Copy out the rows word for word, from the first one through the line with "Action: pos(576,75)".
## BEGIN LISTING
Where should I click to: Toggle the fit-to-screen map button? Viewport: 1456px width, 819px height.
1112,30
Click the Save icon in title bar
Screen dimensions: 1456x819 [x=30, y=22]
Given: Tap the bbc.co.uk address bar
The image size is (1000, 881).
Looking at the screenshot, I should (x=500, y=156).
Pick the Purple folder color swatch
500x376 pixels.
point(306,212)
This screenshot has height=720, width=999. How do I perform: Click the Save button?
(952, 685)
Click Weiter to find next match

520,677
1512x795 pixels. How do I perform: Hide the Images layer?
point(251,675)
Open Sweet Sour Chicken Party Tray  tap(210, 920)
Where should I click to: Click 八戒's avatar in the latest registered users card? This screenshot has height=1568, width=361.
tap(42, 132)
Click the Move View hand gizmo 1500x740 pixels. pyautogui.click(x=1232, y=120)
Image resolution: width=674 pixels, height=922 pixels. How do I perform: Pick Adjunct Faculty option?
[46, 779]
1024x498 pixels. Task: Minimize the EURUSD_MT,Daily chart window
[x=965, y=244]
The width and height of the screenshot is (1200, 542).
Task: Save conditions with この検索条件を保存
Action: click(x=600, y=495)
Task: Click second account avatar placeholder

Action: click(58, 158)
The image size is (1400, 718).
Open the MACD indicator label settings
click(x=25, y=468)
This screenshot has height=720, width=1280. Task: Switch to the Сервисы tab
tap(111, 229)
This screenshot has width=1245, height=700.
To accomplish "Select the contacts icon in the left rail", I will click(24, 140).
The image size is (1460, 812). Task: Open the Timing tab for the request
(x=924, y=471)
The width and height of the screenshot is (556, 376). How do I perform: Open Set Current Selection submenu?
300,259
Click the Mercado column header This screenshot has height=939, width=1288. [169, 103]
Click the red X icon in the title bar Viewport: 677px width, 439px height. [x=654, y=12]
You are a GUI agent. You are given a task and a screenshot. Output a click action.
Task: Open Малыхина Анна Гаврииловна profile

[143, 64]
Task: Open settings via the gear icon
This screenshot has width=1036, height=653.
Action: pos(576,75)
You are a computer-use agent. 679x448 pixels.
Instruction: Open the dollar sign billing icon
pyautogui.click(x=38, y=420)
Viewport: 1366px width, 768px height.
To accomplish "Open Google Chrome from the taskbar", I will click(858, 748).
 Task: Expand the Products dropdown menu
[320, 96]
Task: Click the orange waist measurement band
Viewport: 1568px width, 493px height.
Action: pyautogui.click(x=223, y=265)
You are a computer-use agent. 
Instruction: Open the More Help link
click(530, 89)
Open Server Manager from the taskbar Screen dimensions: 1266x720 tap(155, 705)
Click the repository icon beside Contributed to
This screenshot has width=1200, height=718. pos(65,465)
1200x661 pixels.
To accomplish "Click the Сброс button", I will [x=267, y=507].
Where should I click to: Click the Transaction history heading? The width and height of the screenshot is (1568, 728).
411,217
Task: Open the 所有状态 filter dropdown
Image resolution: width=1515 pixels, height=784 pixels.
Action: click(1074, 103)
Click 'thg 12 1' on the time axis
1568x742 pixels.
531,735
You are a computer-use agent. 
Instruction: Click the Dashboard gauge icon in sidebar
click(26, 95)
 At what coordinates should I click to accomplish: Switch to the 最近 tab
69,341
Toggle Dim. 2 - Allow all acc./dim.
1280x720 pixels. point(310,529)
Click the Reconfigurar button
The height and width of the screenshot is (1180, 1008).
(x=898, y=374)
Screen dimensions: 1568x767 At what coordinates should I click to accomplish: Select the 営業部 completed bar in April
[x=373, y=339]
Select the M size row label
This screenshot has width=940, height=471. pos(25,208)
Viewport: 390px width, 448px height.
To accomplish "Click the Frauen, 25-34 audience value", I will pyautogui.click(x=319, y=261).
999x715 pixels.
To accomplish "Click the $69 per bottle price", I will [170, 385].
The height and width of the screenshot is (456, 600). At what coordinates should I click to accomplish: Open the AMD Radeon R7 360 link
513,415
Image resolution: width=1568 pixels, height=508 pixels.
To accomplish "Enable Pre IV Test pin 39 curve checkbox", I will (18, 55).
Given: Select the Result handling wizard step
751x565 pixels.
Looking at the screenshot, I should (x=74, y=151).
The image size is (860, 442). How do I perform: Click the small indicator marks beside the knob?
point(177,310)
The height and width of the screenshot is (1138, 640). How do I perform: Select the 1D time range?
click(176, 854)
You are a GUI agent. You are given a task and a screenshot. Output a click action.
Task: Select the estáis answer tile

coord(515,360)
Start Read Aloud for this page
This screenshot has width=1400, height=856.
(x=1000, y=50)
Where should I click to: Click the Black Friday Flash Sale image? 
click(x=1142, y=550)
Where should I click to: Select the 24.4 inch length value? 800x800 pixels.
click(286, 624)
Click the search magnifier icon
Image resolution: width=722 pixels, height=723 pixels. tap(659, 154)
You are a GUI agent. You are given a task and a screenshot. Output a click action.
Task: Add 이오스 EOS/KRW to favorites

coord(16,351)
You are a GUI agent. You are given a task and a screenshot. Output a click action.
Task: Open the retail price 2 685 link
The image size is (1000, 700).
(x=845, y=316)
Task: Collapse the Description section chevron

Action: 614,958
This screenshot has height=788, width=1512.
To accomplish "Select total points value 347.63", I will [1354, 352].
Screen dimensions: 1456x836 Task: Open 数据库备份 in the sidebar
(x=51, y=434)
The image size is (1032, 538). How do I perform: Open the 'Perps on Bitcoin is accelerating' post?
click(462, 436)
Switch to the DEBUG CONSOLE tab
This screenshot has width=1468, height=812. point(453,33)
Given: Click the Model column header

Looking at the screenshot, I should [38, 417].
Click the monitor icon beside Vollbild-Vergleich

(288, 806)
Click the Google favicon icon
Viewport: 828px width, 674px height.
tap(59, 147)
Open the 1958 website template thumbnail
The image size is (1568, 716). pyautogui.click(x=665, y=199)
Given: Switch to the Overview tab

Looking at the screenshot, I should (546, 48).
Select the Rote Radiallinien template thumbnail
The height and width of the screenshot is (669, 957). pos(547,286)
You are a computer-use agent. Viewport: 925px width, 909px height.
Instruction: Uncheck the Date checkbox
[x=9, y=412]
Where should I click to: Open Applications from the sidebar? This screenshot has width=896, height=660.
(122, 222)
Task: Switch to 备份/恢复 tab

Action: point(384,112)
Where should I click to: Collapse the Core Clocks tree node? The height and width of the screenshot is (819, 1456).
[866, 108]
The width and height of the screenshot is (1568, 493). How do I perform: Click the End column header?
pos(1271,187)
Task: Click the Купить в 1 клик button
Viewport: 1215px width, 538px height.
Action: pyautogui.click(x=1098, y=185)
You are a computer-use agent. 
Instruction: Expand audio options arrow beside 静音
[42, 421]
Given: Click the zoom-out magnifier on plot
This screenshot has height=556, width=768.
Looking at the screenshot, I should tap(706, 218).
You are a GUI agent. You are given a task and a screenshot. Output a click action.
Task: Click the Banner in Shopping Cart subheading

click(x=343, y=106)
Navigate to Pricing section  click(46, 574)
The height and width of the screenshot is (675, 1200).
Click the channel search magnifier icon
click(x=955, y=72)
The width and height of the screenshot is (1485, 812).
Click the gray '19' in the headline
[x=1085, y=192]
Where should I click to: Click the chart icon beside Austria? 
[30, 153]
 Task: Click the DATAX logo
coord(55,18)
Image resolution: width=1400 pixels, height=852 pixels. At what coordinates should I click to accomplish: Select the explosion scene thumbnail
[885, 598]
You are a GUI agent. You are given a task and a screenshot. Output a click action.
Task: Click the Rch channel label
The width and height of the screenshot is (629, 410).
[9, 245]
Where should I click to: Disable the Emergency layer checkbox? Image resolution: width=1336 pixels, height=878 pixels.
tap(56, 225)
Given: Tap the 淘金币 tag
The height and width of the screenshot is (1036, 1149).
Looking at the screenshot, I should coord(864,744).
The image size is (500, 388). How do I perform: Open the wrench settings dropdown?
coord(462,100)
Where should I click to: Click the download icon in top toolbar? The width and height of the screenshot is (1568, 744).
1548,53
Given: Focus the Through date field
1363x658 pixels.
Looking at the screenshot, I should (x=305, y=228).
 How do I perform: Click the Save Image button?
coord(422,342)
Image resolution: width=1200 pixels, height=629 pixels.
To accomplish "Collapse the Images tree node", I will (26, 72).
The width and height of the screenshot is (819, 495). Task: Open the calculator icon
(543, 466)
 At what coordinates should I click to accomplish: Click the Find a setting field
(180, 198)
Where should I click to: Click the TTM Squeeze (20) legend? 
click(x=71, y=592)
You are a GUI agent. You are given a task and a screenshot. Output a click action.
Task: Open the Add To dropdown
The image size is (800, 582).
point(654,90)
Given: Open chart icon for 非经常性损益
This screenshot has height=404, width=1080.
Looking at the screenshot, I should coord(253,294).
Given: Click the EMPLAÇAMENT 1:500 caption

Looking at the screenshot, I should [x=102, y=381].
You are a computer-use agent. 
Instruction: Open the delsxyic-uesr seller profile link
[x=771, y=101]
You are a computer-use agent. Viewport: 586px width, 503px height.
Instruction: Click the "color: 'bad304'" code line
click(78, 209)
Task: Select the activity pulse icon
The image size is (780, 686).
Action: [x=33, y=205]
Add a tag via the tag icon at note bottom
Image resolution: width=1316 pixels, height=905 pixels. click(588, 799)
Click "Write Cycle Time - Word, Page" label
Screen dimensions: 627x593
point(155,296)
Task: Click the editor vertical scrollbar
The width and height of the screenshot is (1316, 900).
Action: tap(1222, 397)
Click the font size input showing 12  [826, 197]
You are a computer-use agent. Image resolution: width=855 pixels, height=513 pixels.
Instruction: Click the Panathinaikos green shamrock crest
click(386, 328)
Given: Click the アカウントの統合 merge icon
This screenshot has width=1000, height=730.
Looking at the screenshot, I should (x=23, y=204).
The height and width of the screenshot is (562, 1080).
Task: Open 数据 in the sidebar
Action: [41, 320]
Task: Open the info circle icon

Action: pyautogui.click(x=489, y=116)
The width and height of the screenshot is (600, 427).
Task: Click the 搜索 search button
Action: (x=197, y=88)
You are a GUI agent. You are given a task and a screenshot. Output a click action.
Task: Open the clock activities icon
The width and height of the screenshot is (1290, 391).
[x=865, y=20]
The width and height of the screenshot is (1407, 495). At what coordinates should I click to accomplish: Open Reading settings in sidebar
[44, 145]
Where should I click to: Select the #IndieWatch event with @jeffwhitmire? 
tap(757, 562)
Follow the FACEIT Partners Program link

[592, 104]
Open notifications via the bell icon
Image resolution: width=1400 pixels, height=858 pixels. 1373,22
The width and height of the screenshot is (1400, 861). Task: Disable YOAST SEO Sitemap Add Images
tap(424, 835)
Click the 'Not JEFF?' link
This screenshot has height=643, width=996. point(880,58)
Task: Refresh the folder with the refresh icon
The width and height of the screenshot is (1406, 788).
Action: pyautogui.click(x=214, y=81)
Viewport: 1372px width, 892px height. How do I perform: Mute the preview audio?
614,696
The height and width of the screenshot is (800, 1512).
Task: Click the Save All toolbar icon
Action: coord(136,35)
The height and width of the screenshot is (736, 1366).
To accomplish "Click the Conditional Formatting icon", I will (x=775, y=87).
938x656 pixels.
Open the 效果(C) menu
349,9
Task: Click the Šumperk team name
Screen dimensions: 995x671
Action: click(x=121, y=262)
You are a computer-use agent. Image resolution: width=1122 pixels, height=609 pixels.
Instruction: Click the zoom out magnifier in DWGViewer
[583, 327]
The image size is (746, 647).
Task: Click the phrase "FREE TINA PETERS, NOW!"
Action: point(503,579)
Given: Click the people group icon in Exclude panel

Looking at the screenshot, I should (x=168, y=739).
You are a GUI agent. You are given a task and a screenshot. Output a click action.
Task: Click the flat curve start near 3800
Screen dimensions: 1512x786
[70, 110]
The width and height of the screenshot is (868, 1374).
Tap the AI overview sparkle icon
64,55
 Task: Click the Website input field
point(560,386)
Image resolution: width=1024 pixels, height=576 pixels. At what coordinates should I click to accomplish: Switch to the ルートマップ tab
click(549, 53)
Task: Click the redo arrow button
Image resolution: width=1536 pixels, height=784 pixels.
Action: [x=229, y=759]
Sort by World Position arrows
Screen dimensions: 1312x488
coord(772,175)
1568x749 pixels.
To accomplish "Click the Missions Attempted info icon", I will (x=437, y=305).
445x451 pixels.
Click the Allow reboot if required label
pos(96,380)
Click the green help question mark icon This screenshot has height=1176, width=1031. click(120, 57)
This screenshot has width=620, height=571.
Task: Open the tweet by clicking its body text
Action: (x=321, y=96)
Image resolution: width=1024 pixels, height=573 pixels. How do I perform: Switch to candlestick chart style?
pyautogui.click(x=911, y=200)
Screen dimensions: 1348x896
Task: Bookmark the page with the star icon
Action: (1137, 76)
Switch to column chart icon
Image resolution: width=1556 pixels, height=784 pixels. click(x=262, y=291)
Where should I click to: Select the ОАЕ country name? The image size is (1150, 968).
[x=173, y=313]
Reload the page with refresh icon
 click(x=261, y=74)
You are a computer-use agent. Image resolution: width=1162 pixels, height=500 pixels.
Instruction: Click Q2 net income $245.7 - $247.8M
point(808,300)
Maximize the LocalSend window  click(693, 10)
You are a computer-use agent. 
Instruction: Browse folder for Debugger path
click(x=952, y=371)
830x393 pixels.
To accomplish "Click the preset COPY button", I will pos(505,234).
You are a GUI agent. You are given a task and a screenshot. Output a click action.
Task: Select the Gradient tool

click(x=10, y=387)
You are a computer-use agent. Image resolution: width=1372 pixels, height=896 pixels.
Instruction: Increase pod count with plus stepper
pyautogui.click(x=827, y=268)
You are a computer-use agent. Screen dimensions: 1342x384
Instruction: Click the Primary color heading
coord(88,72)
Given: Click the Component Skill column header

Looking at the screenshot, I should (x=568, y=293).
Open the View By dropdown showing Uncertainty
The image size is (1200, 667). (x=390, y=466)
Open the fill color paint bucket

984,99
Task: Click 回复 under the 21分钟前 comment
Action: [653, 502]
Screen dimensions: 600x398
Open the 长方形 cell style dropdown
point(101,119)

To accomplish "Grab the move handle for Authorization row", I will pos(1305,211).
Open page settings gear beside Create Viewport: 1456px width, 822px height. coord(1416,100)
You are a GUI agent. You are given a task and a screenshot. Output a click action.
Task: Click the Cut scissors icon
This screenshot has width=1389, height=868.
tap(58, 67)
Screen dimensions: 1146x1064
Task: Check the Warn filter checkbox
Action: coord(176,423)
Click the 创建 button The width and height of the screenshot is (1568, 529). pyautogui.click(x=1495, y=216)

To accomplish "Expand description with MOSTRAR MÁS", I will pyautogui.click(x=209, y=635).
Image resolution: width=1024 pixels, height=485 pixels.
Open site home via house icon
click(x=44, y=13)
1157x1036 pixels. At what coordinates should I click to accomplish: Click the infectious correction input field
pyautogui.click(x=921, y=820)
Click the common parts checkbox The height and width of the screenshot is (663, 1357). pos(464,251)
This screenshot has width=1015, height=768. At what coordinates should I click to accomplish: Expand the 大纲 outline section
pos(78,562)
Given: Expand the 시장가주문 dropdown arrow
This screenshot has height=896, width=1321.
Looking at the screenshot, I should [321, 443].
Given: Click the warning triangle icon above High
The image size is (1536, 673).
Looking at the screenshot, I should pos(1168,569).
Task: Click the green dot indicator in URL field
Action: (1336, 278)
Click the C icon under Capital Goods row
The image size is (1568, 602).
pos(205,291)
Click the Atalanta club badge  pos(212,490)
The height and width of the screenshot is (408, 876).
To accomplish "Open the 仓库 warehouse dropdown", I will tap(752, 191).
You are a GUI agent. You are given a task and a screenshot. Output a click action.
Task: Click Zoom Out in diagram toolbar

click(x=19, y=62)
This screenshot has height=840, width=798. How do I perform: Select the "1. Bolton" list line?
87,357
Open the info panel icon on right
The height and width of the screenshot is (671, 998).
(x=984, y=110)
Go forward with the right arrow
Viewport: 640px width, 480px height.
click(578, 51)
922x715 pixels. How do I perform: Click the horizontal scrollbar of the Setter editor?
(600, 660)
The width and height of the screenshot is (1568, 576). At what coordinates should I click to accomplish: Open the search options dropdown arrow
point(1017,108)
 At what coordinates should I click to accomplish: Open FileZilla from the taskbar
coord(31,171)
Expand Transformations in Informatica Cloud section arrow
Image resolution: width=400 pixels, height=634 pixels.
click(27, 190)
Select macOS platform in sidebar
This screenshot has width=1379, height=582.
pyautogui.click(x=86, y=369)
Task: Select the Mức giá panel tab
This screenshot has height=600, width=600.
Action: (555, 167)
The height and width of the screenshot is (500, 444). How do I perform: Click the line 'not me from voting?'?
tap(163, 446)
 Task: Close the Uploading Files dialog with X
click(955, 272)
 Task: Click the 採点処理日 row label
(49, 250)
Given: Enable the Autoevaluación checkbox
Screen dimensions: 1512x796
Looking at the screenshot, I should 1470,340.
## END LISTING
RESPONSE FOR THIS EXERCISE ▸
Where should I click to: Toggle the fit-to-screen map button? Viewport: 1456px width, 819px height.
1112,30
Click the Save icon in title bar
Screen dimensions: 1456x819 [x=30, y=22]
Given: Tap the bbc.co.uk address bar
The image size is (1000, 881).
Looking at the screenshot, I should (x=500, y=156).
Pick the Purple folder color swatch
500x376 pixels.
point(306,212)
This screenshot has height=720, width=999. How do I perform: Click the Save button?
(952, 685)
Click Weiter to find next match

520,677
1512x795 pixels. How do I perform: Hide the Images layer?
point(251,675)
Open Sweet Sour Chicken Party Tray  tap(210, 920)
Where should I click to: Click 八戒's avatar in the latest registered users card? This screenshot has height=1568, width=361.
tap(42, 132)
Click the Move View hand gizmo 1500x740 pixels. pyautogui.click(x=1232, y=120)
Image resolution: width=674 pixels, height=922 pixels. How do I perform: Pick Adjunct Faculty option?
[46, 779]
1024x498 pixels. Task: Minimize the EURUSD_MT,Daily chart window
[x=965, y=244]
The width and height of the screenshot is (1200, 542).
Task: Save conditions with この検索条件を保存
Action: click(x=600, y=495)
Task: Click second account avatar placeholder

Action: click(58, 158)
The image size is (1400, 718).
Open the MACD indicator label settings
click(x=25, y=468)
This screenshot has height=720, width=1280. Task: Switch to the Сервисы tab
tap(111, 229)
This screenshot has width=1245, height=700.
To accomplish "Select the contacts icon in the left rail", I will click(24, 140).
The image size is (1460, 812). Task: Open the Timing tab for the request
(x=924, y=471)
The width and height of the screenshot is (556, 376). How do I perform: Open Set Current Selection submenu?
300,259
Click the Mercado column header This screenshot has height=939, width=1288. [169, 103]
Click the red X icon in the title bar Viewport: 677px width, 439px height. [x=654, y=12]
You are a GUI agent. You are given a task and a screenshot. Output a click action.
Task: Open Малыхина Анна Гаврииловна profile

[143, 64]
Task: Open settings via the gear icon
This screenshot has width=1036, height=653.
Action: pos(576,75)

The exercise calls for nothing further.